More than 425 Phoenix merchants accept ExpressPay, ranging from fast food chains, gas stations, and ice cream parlors to one photo chain. “In Singapore, we have a broad array of merchants (179) and results are very positive. We didn’t have problems with reader performance and there were much fewer issues than we expected, such as them learning a new behavior, waving the fob. ”
The company conducted a limited trial in New York City, its headquarters, limiting usage to businesses near American Express and to the company’s cafeteria, which “gives our employees a chance to test the product,” he said.
Consumers quizzed in a 2003 research study gave ExpressPay “a score of 6.7 which, in new product development, is very high,” said Mr. Bonalle.
“On the merchant side, a time and motion study in our own cafeteria showed that ExpressPay took less than half the time as a cash transaction did.”
Merchant Business Case for Contactless Payments
“Time is money for merchants,” said Mr. Deshmukh of Axalto. “The faster you can get your customers through the transaction process, the more you make.”
He called it a “win, win, win for all: an increase in sales, convenience for customers, and savings in cash-handling.”
Segments likely to benefit most from contactless include fast foot restaurants, convenience stores, gas stations, parking, video rentals, movie theaters, drive-through drug stores, vending machines, and ticket kiosks.
He laid out a business model assuming a fast food restaurant with four POS registers, doing 60 transactions an hour, with an average ticket price of $5, fewer than 15% contactless transactions and open just 10 hours a day. The basic first year up-front costs for the merchant would be $1,000 to $1,500 to cover the terminals, employee training and maintenance.
With contactless in play, he said, the hourly transactions would jump to 62 and the average sale to $5.75. In a year that would equal about $55,600 additional revenue, he said.
Mr. Khan, of ViVOtech, manufacturer of contactless readers, discussed how a merchant could implement contactless technology.
“The good news is that all these programs–ExpressPay, PayPass, etc.–are designed to leverage existing infrastructure, which would allow use of existing POS systems,” he said.
“These readers, either add-on or integrated, will read any other contactless card as long as it complies with the ISO standard,” he added.

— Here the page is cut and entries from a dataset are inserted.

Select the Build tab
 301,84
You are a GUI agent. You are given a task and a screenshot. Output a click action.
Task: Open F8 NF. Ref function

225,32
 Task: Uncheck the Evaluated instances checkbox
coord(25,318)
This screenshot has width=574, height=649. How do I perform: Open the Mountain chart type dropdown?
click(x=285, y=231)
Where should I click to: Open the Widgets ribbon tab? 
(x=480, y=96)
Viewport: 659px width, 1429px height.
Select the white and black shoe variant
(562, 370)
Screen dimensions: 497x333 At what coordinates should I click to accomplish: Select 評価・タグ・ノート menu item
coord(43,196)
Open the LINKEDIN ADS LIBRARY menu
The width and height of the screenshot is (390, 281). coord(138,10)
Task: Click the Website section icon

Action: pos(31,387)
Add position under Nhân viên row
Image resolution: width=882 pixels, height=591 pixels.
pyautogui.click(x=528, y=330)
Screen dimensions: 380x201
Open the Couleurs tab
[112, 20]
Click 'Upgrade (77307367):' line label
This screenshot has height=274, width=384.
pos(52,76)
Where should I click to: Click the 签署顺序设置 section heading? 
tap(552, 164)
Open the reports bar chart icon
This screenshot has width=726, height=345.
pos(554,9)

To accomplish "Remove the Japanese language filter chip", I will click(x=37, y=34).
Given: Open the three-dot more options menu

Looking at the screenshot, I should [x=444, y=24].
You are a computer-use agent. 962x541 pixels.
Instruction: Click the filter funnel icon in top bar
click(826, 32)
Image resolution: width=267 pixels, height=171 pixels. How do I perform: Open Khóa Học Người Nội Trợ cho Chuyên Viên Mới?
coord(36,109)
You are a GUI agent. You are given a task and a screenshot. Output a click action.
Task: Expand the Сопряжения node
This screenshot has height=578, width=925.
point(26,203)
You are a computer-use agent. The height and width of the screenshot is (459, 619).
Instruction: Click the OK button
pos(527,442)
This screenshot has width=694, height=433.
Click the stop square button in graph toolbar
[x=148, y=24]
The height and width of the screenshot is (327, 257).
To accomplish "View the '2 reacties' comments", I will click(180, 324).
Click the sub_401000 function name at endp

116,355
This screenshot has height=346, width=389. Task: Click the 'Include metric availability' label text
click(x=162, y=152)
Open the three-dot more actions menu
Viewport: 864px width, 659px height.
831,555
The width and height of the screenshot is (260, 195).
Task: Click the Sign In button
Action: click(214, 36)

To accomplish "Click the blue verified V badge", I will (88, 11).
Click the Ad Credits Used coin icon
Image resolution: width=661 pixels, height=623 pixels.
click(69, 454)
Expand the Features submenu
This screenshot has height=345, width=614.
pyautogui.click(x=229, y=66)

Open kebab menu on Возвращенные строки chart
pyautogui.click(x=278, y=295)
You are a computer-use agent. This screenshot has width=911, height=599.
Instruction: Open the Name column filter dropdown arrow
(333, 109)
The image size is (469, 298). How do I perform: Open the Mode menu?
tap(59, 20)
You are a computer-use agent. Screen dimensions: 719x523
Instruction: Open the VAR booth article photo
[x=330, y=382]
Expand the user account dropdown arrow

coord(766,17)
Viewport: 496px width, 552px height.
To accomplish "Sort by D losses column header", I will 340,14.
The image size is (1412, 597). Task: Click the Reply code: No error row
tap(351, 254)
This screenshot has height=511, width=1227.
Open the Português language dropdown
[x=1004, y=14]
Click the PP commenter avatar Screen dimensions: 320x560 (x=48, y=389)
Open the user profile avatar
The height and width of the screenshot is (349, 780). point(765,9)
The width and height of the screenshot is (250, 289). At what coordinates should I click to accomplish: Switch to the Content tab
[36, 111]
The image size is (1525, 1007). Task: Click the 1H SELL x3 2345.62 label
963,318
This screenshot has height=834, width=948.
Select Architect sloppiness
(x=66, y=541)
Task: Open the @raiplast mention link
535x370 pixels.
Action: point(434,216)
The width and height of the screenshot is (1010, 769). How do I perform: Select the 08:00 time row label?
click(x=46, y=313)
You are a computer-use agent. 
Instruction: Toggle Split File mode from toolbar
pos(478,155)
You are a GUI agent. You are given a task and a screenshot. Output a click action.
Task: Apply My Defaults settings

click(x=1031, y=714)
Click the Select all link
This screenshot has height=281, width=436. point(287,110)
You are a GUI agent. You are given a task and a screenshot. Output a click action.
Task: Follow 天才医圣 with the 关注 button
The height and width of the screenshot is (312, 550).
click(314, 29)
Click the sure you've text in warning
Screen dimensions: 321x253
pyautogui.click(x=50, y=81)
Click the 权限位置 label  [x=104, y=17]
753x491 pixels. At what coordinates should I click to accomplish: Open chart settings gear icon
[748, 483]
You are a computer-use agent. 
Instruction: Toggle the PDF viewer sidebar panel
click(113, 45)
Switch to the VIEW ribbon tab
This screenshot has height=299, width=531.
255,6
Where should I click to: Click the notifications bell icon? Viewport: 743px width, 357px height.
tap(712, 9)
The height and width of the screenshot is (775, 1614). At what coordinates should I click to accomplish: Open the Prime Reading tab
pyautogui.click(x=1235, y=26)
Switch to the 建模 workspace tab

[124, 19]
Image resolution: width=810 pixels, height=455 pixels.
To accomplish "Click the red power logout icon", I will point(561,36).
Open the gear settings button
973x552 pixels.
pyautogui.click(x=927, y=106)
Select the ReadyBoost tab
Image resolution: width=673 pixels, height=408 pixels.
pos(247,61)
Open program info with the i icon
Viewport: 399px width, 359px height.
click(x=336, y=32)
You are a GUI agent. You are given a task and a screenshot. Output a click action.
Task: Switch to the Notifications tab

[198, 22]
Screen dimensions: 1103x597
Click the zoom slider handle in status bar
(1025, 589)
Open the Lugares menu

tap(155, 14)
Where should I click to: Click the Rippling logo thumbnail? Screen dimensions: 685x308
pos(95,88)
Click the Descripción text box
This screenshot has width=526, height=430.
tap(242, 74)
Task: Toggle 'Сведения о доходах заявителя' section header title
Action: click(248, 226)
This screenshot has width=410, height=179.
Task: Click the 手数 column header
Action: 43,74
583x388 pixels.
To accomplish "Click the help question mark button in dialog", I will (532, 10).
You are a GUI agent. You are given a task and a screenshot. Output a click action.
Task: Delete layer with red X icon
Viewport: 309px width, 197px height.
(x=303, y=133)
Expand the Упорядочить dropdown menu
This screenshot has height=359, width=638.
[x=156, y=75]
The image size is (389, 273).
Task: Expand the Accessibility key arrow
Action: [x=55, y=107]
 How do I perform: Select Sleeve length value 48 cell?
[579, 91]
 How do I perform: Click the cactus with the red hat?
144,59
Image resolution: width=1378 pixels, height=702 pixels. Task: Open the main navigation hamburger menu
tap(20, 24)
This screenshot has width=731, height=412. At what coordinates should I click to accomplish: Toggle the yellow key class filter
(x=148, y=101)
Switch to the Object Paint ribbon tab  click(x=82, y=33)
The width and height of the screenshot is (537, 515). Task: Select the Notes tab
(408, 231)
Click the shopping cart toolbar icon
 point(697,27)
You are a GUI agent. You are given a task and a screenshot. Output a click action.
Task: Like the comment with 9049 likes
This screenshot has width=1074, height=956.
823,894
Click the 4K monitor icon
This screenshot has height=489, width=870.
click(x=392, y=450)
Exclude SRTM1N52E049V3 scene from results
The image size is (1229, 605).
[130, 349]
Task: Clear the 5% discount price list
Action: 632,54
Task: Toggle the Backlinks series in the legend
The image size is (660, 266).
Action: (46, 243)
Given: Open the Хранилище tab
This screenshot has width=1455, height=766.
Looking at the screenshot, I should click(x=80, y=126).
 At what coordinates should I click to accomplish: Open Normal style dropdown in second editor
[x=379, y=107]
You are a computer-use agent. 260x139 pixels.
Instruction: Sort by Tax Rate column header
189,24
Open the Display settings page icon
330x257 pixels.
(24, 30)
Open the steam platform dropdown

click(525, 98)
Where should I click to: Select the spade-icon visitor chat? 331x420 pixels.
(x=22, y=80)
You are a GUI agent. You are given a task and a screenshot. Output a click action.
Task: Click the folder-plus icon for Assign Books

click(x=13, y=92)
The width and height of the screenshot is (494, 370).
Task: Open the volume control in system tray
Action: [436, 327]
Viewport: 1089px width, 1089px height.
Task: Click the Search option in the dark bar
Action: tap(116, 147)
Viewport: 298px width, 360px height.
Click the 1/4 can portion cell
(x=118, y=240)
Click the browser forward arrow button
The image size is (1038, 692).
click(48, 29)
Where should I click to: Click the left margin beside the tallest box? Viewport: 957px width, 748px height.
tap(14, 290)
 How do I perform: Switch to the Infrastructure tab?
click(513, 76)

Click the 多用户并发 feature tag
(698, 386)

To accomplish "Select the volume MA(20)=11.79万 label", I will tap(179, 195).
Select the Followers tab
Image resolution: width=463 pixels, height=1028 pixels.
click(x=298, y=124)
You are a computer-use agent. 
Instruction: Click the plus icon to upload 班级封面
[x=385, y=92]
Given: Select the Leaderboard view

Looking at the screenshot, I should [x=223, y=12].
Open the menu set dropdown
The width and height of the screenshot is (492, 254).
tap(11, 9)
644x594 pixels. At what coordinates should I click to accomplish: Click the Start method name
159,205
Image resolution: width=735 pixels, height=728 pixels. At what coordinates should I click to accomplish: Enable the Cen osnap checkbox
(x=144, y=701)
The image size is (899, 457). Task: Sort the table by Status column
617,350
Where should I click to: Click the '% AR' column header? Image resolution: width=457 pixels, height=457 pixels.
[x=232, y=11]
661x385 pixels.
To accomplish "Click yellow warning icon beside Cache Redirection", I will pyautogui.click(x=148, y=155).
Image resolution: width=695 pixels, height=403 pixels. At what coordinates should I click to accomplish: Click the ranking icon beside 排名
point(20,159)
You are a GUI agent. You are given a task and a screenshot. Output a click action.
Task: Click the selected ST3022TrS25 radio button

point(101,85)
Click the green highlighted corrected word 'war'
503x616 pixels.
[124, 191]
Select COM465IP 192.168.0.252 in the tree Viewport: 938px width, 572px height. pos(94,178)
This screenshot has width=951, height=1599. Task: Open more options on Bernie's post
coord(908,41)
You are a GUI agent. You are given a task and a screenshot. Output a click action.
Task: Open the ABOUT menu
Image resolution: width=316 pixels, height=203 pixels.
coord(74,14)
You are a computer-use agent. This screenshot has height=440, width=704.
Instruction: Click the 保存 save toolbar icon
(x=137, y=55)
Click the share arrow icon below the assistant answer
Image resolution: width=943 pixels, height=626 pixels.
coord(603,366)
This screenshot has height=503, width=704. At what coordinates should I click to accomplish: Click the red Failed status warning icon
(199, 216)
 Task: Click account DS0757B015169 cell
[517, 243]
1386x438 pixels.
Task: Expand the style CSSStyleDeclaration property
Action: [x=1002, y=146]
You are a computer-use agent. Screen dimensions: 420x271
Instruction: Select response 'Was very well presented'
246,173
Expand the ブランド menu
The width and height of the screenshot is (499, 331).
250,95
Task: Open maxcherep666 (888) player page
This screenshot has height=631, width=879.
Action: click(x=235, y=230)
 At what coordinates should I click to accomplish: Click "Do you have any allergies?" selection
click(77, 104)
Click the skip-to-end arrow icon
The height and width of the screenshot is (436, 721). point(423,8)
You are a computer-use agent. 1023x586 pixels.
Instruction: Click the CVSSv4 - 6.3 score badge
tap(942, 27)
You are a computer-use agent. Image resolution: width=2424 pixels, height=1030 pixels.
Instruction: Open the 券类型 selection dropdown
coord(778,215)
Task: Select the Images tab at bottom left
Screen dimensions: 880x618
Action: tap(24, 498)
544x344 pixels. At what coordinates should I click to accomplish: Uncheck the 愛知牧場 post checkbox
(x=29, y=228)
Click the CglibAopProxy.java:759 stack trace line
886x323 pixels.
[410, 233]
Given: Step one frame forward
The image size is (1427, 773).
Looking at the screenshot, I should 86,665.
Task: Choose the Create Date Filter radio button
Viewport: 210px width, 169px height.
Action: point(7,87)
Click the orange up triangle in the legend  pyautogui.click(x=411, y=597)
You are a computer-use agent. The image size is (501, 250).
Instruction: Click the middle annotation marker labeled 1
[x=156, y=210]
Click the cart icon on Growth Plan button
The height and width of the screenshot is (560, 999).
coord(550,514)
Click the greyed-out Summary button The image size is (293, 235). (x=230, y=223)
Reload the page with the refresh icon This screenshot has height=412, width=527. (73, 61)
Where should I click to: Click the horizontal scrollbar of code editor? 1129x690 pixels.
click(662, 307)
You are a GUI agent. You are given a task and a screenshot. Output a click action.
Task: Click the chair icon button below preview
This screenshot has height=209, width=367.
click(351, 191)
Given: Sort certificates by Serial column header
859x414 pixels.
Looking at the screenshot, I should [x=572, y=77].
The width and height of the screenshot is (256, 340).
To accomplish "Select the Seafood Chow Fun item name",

As to merchant strategy: “Based on what we have seen,” said Mr. Khan, “contactless payment is ideal for those with long lines. What we are seeing is a broad level of acceptance from many merchants. ViVOtech has been shipping large quantities of readers that shows the market is already moving in that direction.”
About the event
The conference was a live version of a report the alliance issued a couple months ago, “Contactless Payments: Delivering Merchant and Consumer Benefits,” the same name for the teleconference.
While 125 registered, 85 actually participated, said SCA Executive Director Randy Vanderhoof. “Roughly 25% were media; another 25% were alliance members; and 50% were people outside the alliance,” he said. In addition, there were about 15 international registrants.
This was the alliance’s third SmartTalk conference. One dealt with smart cards for secure identification and the other with privacy. Another will probably be held towards the end of this year, said Mr. Vanderhoof.
“The purpose of the conference was to provide access to the information that the alliance has developed through the Terminal and E-Transaction Infrastructure Task Force. We wanted to give the marketplace updated info because contactless payments is such a hot topic.”